Send pics of everyone soon however!


----------



## KATALE (Jul 25, 2008)

absolutely..cant wait 4 these suckers to grow..lookin good so far..ill get a few shots up asap


----------



## 24Tropheus (Jun 21, 2006)

Clown loaches in a class tang tank? Why not replace with some class Tang Synos?

But hey it sounds like a fantastic tank and good on you for removing the featherfins.
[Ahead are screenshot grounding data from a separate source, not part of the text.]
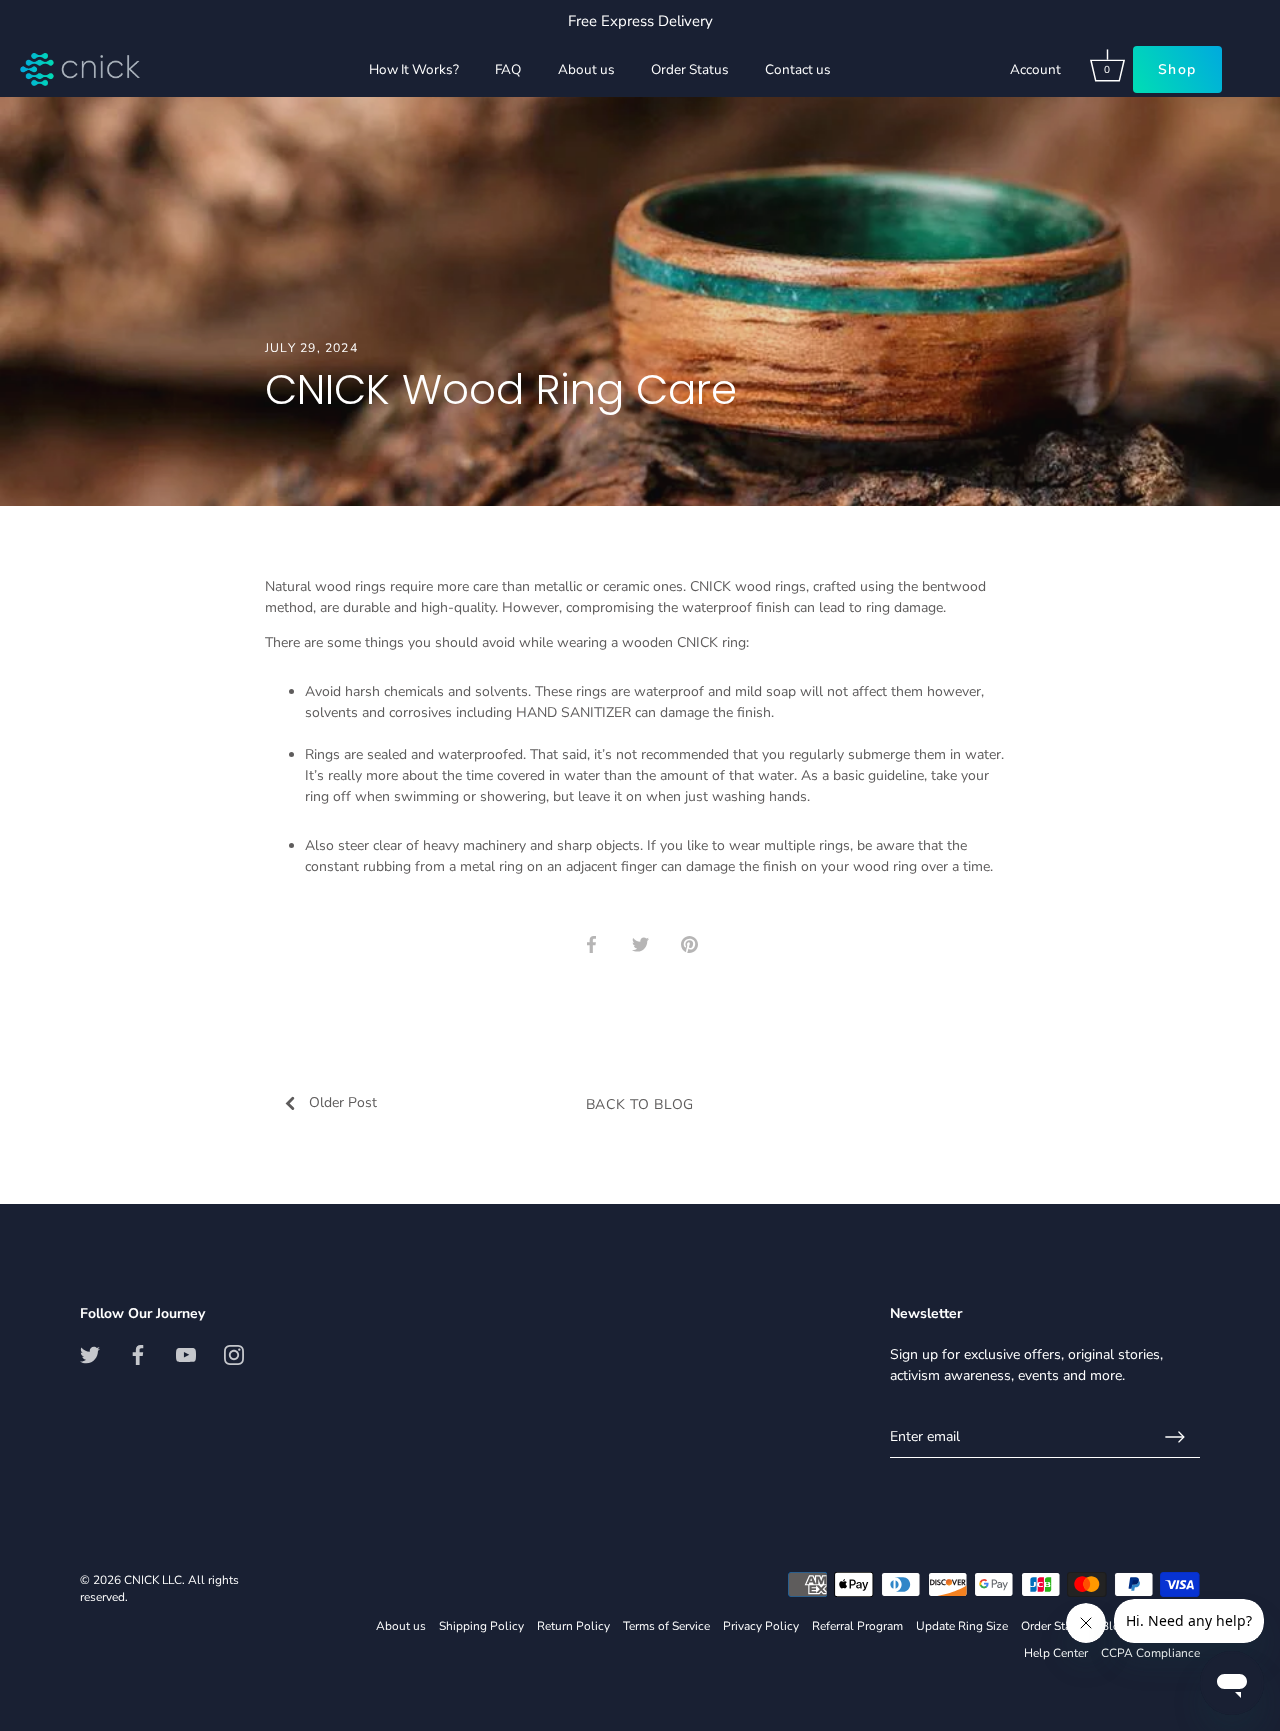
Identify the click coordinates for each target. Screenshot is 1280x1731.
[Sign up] (1175, 1437)
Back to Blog (640, 1104)
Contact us (798, 69)
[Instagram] (234, 1354)
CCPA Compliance (1150, 1653)
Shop (1171, 69)
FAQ (508, 69)
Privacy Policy (761, 1626)
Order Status (690, 69)
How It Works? (414, 69)
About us (586, 69)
Took me ages to reolise that my ventralis were not doing well mixed with Troph despite em coming from a similar habitat. furcifer ruziba will make a great start to a less rambumtious (open sand) set up. 10 calvus is a great number boy do I wish I could aford to get em in that sort of numbers WC. :wink: Seriously at 11/2" they are still babies (though maybe well over a year old) and kind of need growing on as they grow slower than nearly any other sort of fish.

All the best James


----------



## 24Tropheus (Jun 21, 2006)

KATALE said:


> and a few non troph/petros:


Erm, what petros?
red bulus? Do you have red bulus young available were you are? What a waiste poping em into a community tank. OMG if those guys were availabe here at a halfway descent price I would for sure give em a big tank all to themselves, if you catch my drift. 8)


----------



## KATALE (Jul 25, 2008)

24Tropheus said:


> KATALE said:
> 
> 
> > and a few non troph/petros:
> ...


i hear ya bro.. there 150$ u.s $ for an inch and a half each. when they get big they will be culled out for breeding. rt now its a growout community tank.. and yes,, i have plaenty of access to them for now


----------



## KATALE (Jul 25, 2008)

thanks guyz.. i added some duboisis to the mix for now.. 3 groups of trophs and some petros.. theyre all growing quick and all very active.. i love it so far. i will have some pics up soon


----------



## A Vertigo Guy (May 19, 2003)

Picture(s)? 8)


----------



## TriniBrad (Mar 27, 2010)

where are these pics?? get on it man!


----------



## dww-law (Jun 1, 2007)

I also have 14 Petro sp. Red Bulu Points that are now 4 inches each. I keep them in a 84x30x24 265 gallon with 18 Tropheus Ikola. The petros school together and the trophs and petros ignore each other. Pictures can be found at trophs.com. I would get rid of everything but the trophs and petros. You will find your petros grow VERY quick. Mine went from 1.5 inches to 4 inches in about 4 months.


----------